First, I plugged in the cable to the laptop without even hooking to the ECU yet. When Parallels prompted me, I selected to always use the virtual machine (Vista). When Vista tried to install the drivers, I cancelled. Then, from device manager, choose to update drivers, point to the directory that contains the unzipped FTD drivers (link available in the sticky). Drivers installed fine. Two devices actually get installed - - first the USB to serial converter and then the actual COM serial port. You need to wait about 5 minutes after the USB-serial converter installs and then Vista will setup the COM port. Don't hook to the ECU until this is done.
Next, pull the 20 amp headlamp fuse. Hookup a battery tender/charger to the battery. This is important because the smart charger displayed a constant draw of 1.5 amps with just the marker lights and ECU powered up. A weak battery may not have enough juice to flash the ECU unless the voltage is maintained above 12.8 V during download.
Then hook the cable to the laptop and ECU. Use the same USB port that you plugged into the first time. This will prevent any hardware setup fubars in the registry. Startup TuneECU, and then power up the ignition. TuneECU should automatically connect, provided you have the hex key file contained in the same directory as TuneECU.exe.
My bike has the stock pipes and cat box. When I read the tune that was in my bike, I was surprised to discover that 20220 was in the ECU. This is the tune for the Classic with stock pipes and NO cat box. I saved it, but decided to start from 20222 (OEM tune for standard rocket with stock pipes and cat box).
Before I downloaded anything I did a compare on my factory tune (20220) and 20222. Thank goodness for the compare function. Aside from learning the F tables are fatter above 4000 RPM and 40% TP, I also discovered some type of corruption in the idle speed table. This is the table that sets the idle speed based on water temp. In the middle of the table it called for 11970 RPM at 38C !!!. That would not have been good at all. I re-downloaded the 20222 tune from the web site and all was well.
WORD TO THE WISE: ALWAYS USE THE COMPARE FUNCTION BETWEEN THE TUNE CURRENTLY IN THE ECU AND THE ONE YOU INTEND TO DOWNLOAD. CHECK EVERY TABLE AND MAKE SURE THERE AREN'T ANY ODDBALL SETTINGS.

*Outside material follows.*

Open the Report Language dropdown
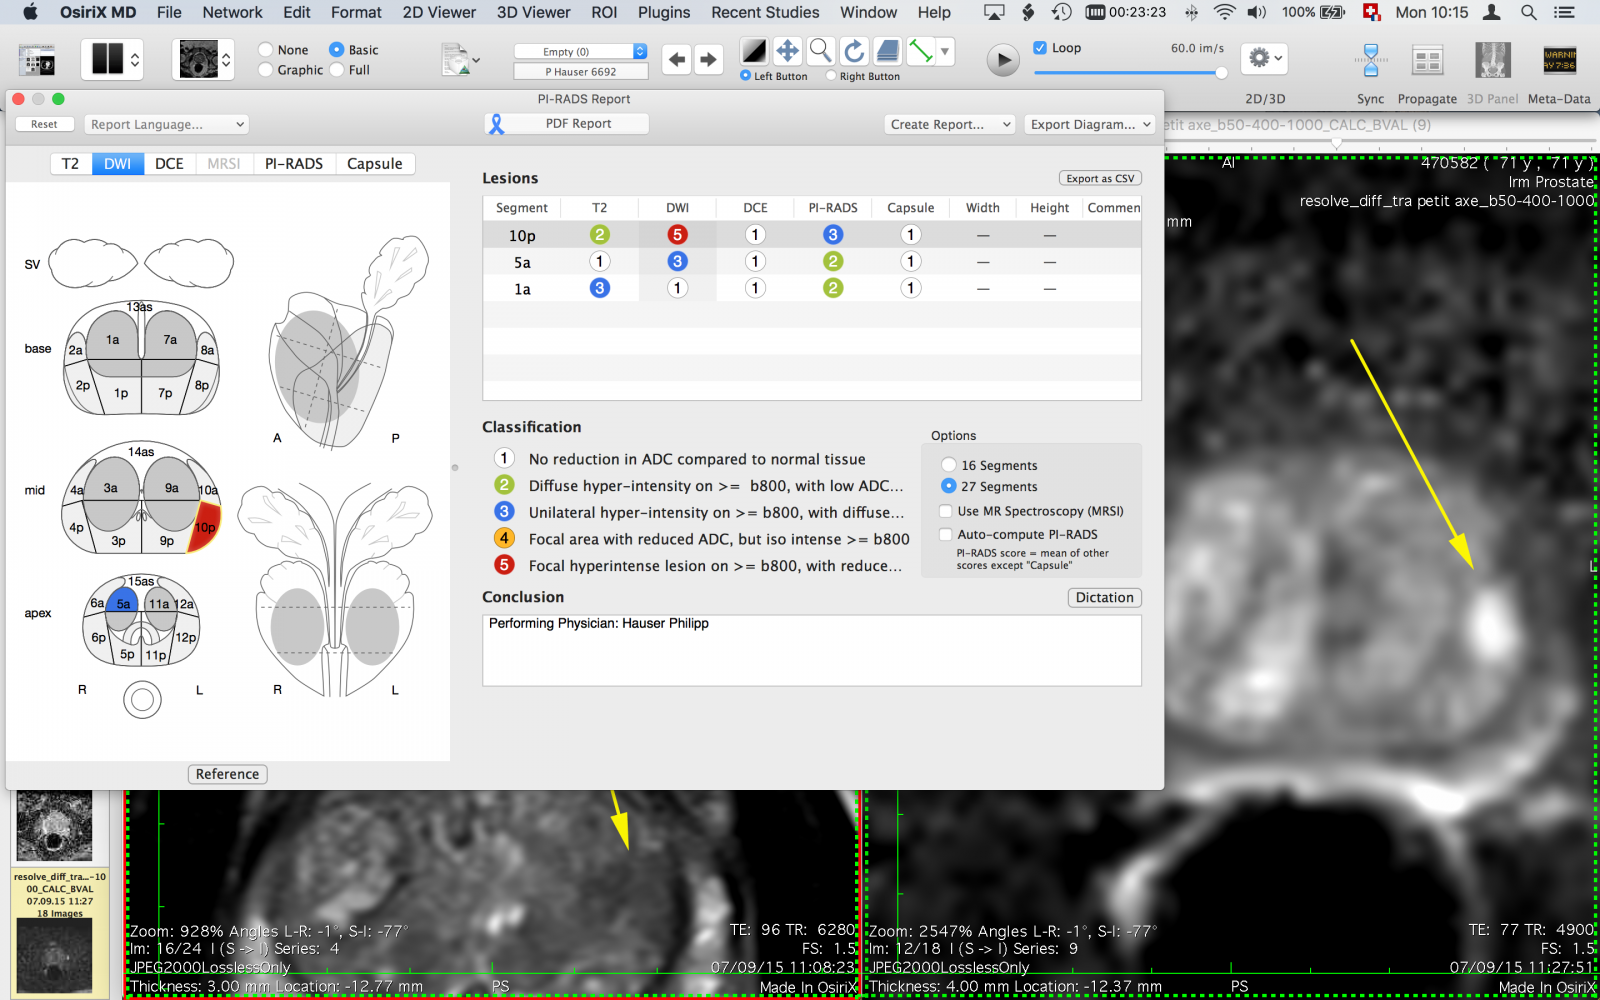Viewport: 1600px width, 1000px height. 166,124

It was surprising that the no cat box tunes (20215 and 20220) were leaner in the upper RPMs than the ones with cat box. This seems counterintuitive as the empty cat box should make less restriction, breath better, requiring more fuel.
Next, I decided to smooth out the secondary throttle position action on gears 1 thru 3. For example, tune 20220 has too abrupt a change: 58% to 100% between 4000 and 4500 in 1st gear. Starting at 3500 rpm, I smoothed out the curve for gears 1 and 2 and repeated for gear 3 starting at 3000 rpm.

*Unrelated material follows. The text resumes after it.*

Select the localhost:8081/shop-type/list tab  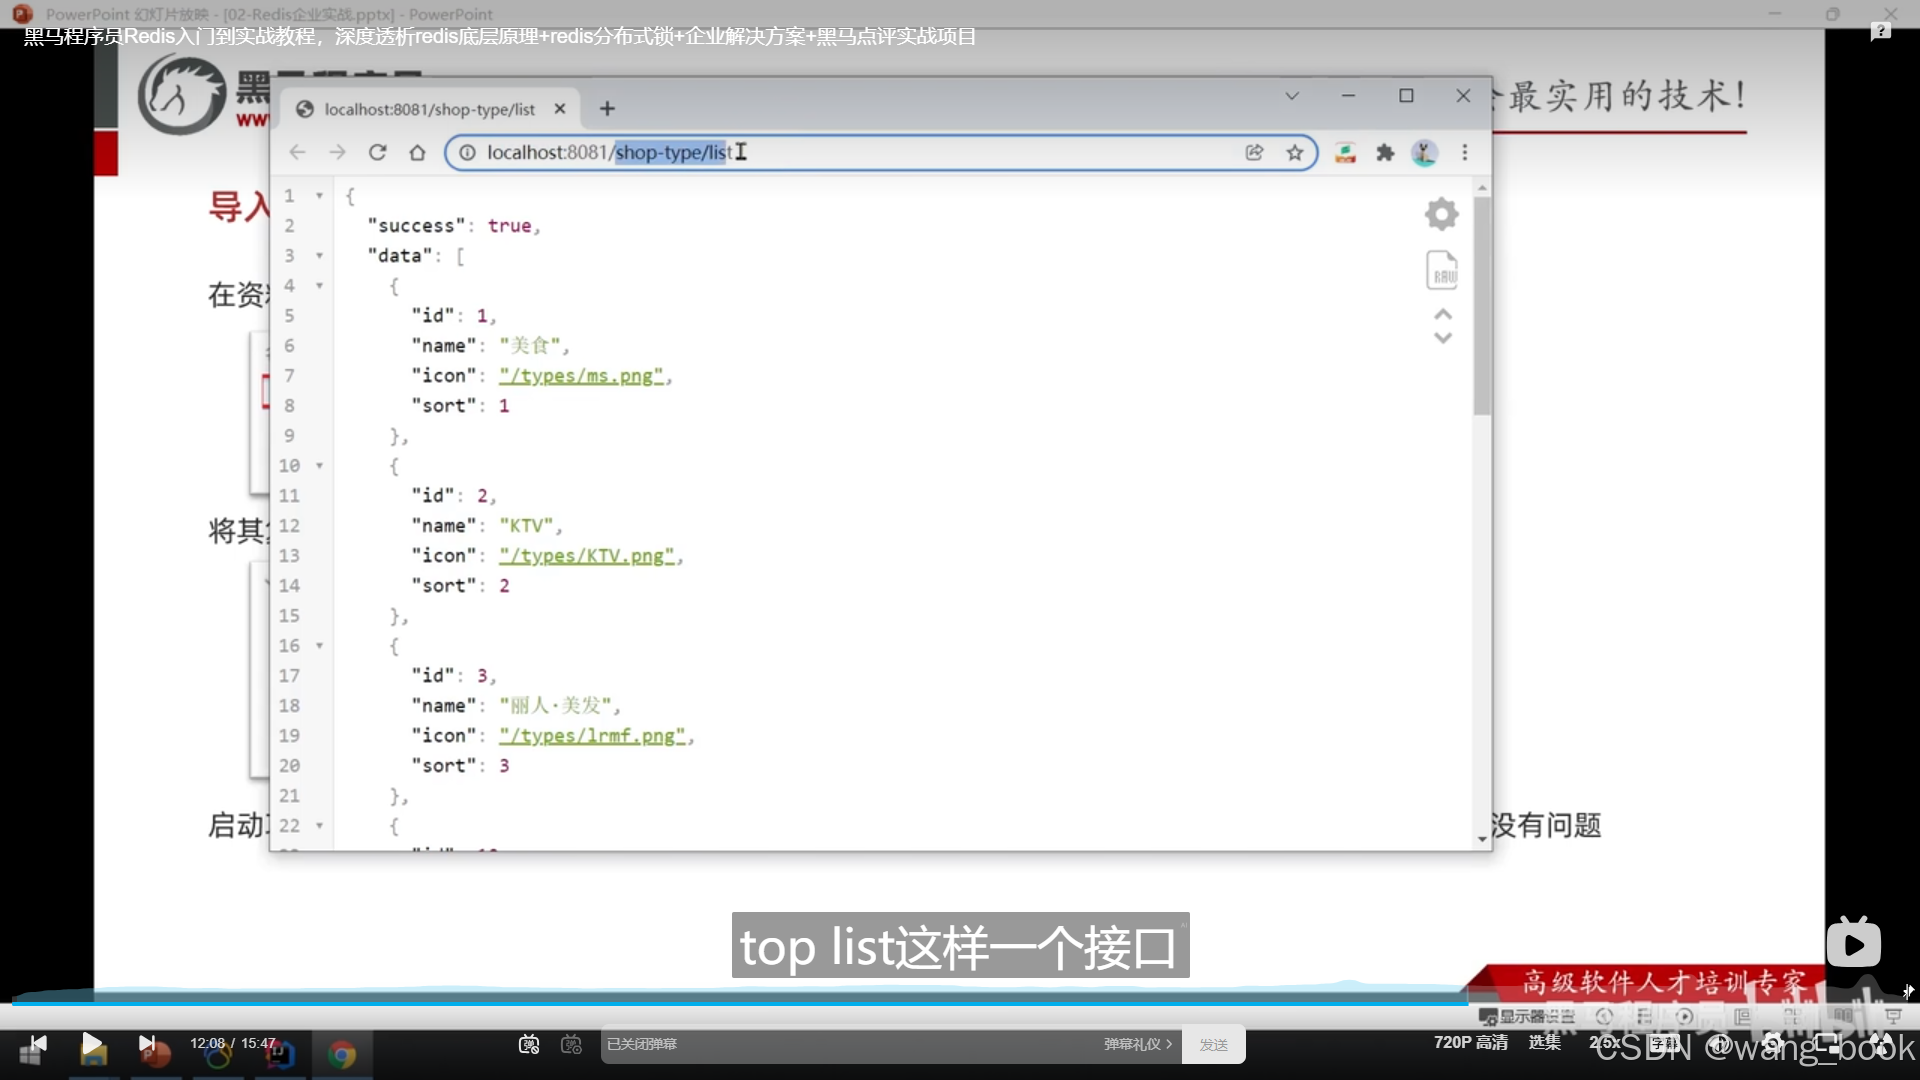click(x=428, y=109)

Saved the tune, and then downloaded. Then reset TPS.
Disconnect from ECU using the ECU\Disconnect menu function, and power down the bike. Leave the cable connected to the laptop and ECU.
Restart the bike and let it go through the full 12 minute tune once the fan kicks in. I reconnected TuneECU to the bike during this process and watched the throttle position change as it warmed up, fan kicked on, etc.
Next, disconnect from ECU in TuneECU, power down the bike and disconnect the cable. Remember to safely eject the device from Windows before pulling it from the USB port.
Last - - Test Ride and enjoy! First thing I noticed was a smoother power delivery in first and second gear as the RPMs came up under full acceleration. The old map had a noticeable kick at 4000 RPM and I think this was due to the rapid opening of the secondary throttle plates. The intake growl happens much sooner as well.
Roll-ons in 4th and 5th gear no longer have the flat spot at 4500 RPM!!
Enough tweaking for now. Time to ride.
Hope this little write-up helps others with similar setups.